Après s’être embarqué dans une guerre des prix du pétrole en provoquant de façon délibérée l’Arabie Saoudite, la Russie de Poutine affirme aujourd’hui qu’elle peut faire face aisément aux conséquences de l’effondrement des cours du baril. Les médias russes et leurs relais à l’étranger mettent en avant depuis plusieurs jours la solidité économique et financière de la Russie soumise déjà depuis plusieurs années à des sanctions américaines pour avoir annexé la Crimée et initiée une guerre larvée à l’est de l’Ukraine.
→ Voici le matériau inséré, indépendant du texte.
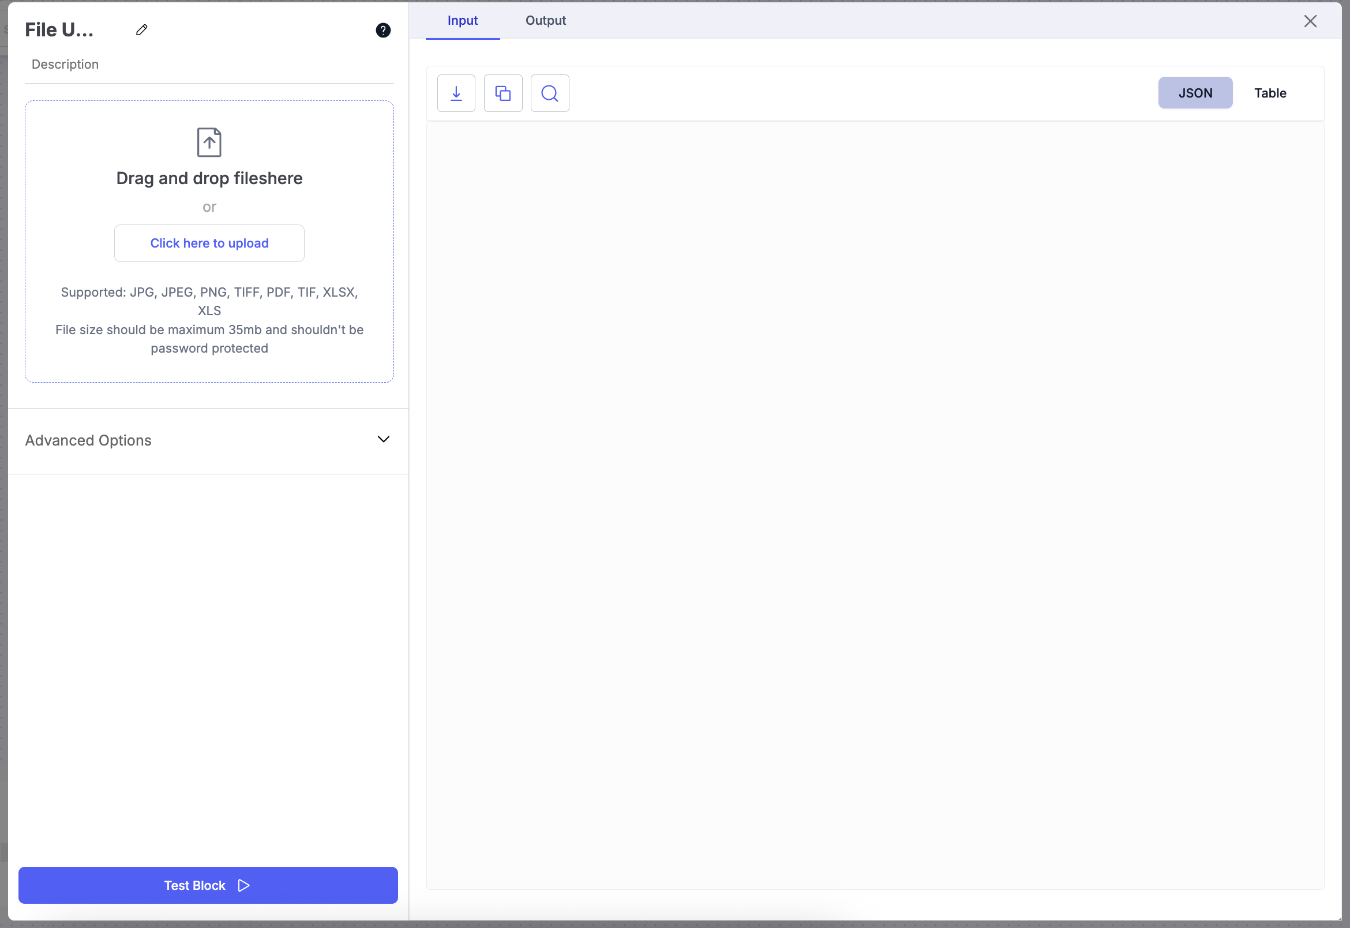Viewport: 1350px width, 928px height.
Task: Click the pencil edit title icon
Action: (x=142, y=30)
A les croire, même avec un baril à 25 dollars et pendant dix ans, Moscou ne craint presque rien.
Le risque d’une récession
Il est vrai qu’au cours des cinq dernières années le pays a réduit son budget et accumulé des réserves de 550 milliards de dollars. Mais derrière la propagande, la réalité est comme toujours un peu différente. Selon plusieurs analystes et économistes, si la guerre des prix du pétrole se prolonge pendant au moins un an, la Russie va commencer à souffrir.
Et elle n’échappera sans doute pas à une récession. L’an dernier, dans une étude sur les scénarios à risque, la Banque centrale russe estimait qu’avec un baril à 25 dollars, l’économie du pays entrerait en récession. Interrogé par l’agence Bloomberg, Vladimir Tikhomirov, économiste du BCS Financial Group à Moscow, estime que l’économie russe peut se contracter de 0,5% si les cours du baril restent autour de 35 dollars. «Le ministre des finances ne prend pas en compte la baisse de l’activité économique, ses estimations sont exagérées», souligne-t-il.
La popularité du président «à vie»
Ce qui est menacé directement aujourd’hui est l’annonce faite il y a quelques mois par le Président «à vie», Vladimir Poutine, d’une augmentation des dépenses publiques afin de soutenir le pouvoir d’achat de la population qui stagne depuis des années. «Si dans un an, ils voient que le prix du pétrole s’est stabilisé autour de 30 dollars, ils seront contraints de prendre des mesures pour réduire les dépenses ou d’augmenter les impôts, il n’y a pas d’autres possibilités», explique à l’agence Bloomberg Natalia Orlova, chef économiste à Moscou de l’Alfa-Bank. Pour Karen Vartapetov, analyste de S&P Global Ratings à Moscou, avec un baril dont les cours sont de l’ordre de 35 dollars, le budget russe peut tenir trois ans, pas plus.
Vladimir Poutine, au pouvoir depuis l’an 2000, devrait encore le rester longtemps. Le Parlement russe, la Douma, a voté le 10 mars un amendement constitutionnel qui permettra à l’actuel président de 67 ans de briguer deux nouveaux mandats. Il faudra que cette réforme soit entérinée par la Cour constitutionnelle et un vote populaire, des formalités… La stratégie de Vladimir Poutine pour doper sa popularité en baisse consistait à dépenser plus pour le développement des infrastructures et pour soutenir l’activité et une croissance de 1,3% du Pib. La faiblesse de la croissance et la stagnation et même la baisse des revenus sont les principales raisons de la baisse de popularité depuis des mois du président russe.
Interventions de la Banque centrale
Même avant la chute des cours du pétrole, le gouvernement avait l’intention d’utiliser des sommes provenant des revenus pétroliers et placées dans un fonds souverain. Il est vraisemblable si la situation ne change pas sur le marché pétrolier, qu’il lui faudra mobiliser une part plus importante de ce fonds. Mais cela ne sera pas sans risques. «Si le fonds souverain venait à être utilisé en grande partie, cela mettrait la Russie dans une situation financière de grande vulnérabilité», prévient Christopher Granville, directeur de TS Lombard.
Mardi 10 mars, la Banque centrale russe est intervenue sur le marché des changes pour acheter du rouble et soutenir les cours de sa devise malmenée par la baisse du pétrole. Elle ne pourra pas non plus continuer à baisser les taux d’intérêt pour soutenir la croissance.
La situation économique et financière de la Russie est aujourd’hui sous contrôle et n’est pas menacée dans l’immédiat par l’effondrement du marché pétrolier et la perspective d’une éventuelle récession mondiale du fait de l’épidémie de Coronavirus. Mais le pétrole et le gaz représentent un tiers du Pib de la Russie. Si la dépression pétrolière devait durer, la population en subira les conséquences d’une façon ou d’une autre.